The value $x$ of the continued fraction $1 + \frac1{1+\frac1{1+\dots}}$ solves $x = 1 + \frac1x$ since the operations $x \mapsto \frac1x$ and $y \mapsto 1+y$ are both continuous. Since $x = 1 + \frac1x$ has a unique positive solution, $1 + \frac1{1+\frac1{1+\dots}}$ must converge to that solution.


I remark that the question is not entirely trivial, the comments above notwithstanding. In particular, the formula "$\frac{1 + \sqrt 5}2$" can be interpreted either purely algebraically or in terms of the real numbers. The real numbers distinguish between $\sqrt 5$ and $-\sqrt 5$: the former has a square root in $\mathbb R$ whereas the latter does not. The rational numbers, if you do not consider any topology on them, do not distinguish between these two elements. The field $\mathbb Q[\sqrt 5]$ has an automorphism taking $\sqrt 5$ to $-\sqrt 5$.

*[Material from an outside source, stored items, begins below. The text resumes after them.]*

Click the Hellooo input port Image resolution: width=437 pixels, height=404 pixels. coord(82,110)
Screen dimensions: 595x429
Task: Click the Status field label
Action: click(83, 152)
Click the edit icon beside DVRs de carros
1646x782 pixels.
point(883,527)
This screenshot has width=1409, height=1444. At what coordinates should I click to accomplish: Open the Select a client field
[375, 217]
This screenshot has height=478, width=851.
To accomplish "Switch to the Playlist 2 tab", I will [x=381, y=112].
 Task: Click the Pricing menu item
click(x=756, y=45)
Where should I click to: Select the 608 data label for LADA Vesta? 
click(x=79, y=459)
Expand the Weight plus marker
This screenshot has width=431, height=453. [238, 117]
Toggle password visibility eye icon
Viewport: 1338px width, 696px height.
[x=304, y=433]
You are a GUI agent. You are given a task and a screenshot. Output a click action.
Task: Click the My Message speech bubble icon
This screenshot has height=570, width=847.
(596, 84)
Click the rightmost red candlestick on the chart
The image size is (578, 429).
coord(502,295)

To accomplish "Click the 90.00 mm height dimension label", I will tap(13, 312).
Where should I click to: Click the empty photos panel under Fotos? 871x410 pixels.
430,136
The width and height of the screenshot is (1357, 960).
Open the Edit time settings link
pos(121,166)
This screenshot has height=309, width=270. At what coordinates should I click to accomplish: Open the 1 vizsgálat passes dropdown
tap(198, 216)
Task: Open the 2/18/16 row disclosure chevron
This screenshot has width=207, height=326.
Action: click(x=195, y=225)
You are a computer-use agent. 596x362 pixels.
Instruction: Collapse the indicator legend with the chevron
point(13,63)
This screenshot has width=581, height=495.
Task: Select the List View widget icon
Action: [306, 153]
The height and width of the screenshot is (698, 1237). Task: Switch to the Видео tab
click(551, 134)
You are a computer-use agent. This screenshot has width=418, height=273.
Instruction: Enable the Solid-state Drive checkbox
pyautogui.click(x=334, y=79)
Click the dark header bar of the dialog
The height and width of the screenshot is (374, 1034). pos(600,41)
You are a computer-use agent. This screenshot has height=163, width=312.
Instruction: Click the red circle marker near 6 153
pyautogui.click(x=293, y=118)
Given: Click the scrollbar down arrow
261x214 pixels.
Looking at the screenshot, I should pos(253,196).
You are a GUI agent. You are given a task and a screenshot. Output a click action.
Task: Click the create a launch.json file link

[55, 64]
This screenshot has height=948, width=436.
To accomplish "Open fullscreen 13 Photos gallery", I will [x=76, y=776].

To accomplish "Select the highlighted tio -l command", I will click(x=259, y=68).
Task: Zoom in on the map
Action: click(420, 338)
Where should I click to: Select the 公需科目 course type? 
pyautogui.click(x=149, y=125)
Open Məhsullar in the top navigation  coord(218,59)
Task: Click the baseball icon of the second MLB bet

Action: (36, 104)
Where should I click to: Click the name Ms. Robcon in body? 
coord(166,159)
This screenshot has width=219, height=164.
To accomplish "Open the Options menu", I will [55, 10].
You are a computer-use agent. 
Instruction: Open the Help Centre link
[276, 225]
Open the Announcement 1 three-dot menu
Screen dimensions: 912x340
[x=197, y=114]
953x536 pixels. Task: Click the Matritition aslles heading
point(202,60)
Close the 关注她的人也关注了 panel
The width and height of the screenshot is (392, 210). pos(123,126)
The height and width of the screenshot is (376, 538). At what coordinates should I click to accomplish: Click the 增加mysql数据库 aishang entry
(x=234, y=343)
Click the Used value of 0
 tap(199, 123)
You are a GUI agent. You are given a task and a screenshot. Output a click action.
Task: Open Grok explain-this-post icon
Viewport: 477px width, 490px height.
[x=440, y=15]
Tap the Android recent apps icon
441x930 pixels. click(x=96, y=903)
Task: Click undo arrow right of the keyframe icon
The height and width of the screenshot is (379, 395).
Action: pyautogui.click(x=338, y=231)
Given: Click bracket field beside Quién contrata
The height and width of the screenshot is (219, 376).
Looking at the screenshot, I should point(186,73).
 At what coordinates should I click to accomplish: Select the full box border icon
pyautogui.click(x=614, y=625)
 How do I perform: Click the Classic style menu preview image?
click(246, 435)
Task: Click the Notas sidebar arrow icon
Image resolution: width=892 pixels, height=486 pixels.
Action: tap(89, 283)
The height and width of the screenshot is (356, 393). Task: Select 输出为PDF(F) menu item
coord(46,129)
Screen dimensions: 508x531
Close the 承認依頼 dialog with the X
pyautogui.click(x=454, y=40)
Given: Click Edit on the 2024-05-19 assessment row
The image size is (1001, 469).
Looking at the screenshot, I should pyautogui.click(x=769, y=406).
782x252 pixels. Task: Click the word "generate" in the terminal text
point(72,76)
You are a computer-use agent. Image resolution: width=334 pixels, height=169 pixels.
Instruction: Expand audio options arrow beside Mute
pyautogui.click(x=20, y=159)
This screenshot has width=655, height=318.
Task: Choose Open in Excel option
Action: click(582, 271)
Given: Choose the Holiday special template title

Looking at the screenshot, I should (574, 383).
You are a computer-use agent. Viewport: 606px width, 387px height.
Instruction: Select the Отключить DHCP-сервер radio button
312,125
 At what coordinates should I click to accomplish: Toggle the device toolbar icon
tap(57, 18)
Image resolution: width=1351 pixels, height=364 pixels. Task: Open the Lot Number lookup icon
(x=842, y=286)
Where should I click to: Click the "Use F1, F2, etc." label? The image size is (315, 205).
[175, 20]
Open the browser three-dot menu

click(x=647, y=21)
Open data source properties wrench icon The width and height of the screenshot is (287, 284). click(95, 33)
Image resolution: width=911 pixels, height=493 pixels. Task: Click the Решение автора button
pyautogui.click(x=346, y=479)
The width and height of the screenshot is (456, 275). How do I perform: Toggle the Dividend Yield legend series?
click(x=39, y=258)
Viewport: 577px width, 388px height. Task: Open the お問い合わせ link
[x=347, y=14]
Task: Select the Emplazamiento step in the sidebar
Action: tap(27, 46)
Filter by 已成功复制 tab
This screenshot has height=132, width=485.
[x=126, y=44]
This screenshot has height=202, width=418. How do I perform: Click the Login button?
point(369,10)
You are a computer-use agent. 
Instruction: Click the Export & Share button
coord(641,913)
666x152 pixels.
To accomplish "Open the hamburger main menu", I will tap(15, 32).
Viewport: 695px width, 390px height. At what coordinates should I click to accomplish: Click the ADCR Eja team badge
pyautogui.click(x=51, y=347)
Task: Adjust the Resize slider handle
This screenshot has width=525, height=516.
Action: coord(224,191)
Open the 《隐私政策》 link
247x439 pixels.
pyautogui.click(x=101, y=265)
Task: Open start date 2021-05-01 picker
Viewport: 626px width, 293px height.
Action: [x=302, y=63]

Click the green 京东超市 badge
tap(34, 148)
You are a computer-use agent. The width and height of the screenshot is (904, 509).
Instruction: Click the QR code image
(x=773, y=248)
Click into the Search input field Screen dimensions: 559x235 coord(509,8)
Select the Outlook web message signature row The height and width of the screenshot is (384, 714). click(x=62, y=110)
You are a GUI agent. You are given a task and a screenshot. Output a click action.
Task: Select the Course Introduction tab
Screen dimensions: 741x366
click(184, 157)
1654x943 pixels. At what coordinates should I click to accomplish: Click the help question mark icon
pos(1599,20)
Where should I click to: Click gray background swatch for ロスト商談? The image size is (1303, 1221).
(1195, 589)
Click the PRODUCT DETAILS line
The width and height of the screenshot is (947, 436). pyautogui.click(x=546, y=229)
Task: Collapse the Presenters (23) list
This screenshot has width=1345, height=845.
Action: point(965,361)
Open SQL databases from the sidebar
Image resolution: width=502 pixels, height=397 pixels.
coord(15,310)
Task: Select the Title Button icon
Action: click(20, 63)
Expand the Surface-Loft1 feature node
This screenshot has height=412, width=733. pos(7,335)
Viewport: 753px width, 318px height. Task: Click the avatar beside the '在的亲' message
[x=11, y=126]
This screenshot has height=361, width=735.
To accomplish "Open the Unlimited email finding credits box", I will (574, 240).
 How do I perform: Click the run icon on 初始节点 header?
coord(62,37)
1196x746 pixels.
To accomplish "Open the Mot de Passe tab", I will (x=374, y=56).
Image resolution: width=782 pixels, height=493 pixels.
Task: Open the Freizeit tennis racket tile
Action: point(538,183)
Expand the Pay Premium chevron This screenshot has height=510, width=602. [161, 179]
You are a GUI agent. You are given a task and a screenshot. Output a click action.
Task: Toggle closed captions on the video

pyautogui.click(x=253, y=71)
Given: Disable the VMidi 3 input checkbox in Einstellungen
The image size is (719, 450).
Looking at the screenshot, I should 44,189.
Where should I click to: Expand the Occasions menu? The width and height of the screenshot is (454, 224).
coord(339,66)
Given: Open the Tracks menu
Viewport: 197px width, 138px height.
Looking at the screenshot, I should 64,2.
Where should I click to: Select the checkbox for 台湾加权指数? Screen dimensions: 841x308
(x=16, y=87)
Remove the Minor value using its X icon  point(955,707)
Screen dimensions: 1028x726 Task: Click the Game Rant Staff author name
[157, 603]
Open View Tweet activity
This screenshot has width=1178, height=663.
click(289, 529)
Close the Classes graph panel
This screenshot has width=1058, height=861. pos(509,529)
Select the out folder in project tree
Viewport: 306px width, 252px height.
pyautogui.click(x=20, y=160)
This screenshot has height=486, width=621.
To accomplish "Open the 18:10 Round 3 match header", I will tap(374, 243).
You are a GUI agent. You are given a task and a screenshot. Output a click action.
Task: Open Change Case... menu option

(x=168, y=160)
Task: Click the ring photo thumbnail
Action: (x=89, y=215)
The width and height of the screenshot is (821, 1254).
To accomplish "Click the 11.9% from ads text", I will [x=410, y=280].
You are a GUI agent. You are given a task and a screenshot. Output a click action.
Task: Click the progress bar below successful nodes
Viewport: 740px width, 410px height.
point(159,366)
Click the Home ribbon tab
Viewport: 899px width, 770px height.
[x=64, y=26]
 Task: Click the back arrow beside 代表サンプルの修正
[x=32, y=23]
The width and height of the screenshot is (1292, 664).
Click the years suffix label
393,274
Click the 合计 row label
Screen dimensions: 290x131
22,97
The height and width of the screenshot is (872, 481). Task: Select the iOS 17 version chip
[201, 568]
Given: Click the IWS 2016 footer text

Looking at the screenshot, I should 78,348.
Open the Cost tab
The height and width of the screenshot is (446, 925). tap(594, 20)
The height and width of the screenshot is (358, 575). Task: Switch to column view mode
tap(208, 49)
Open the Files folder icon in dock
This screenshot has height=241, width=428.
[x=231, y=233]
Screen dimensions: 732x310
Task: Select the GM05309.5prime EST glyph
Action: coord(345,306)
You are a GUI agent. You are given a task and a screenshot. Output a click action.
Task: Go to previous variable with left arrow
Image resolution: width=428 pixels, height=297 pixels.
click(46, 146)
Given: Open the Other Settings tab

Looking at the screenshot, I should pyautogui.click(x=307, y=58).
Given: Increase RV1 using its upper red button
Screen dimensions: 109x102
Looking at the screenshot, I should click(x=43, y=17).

Fractions are purely algebraic, but continued fractions, being infinitary, necessarily involve topology. One can study topologies on $\mathbb Q$ other than the one coming from $\mathbb R$ --- indeed, such study is very important throughout modern mathematics. One could imagine that in some other topology, the continued fraction at question would have a limit, and if in that topology you can distinguish $\pm \sqrt 5$, perhaps the limit might be $\frac{1-\sqrt 5}2$.

I know of no topology for which that works, however. The topologies on $\mathbb Q$ usually studied are: (0) the "real" topology, whose completion is $\mathbb R$, which ultimately can be derived from the idea that as you continue to add $1$ to an integer, you get further and further away from $0$; (p) the "$p$-adic topology", whose completion is $\mathbb Q_p$, which ultimately can be derived from the declaration that multiplying by $p$ (some chosen prime) moves you closer to $0$, and multiplying by numbers relatively prime to $p$ doesn't change your distance from $0$.

In $p$-adic topologies, continued fractions tend not to converge at all. For example, the truncations of $1 + \frac1{1+ \frac1{1+\dots}}$ are ratios $F_{n+1} / F_{n}$ of Fibonacci numbers. For any given prime $p$, occasionally the $n$th Fibonacci number $F_n$ will be divisible by a large power of $p$ (in which case $F_{n+1}$ will not be divisible by $p$ at all), making $F_n$ very small for the $p$-adic topology, making $F_{n+1} / F_{n}$ very large, thereby preventing the sequence of truncations from converging.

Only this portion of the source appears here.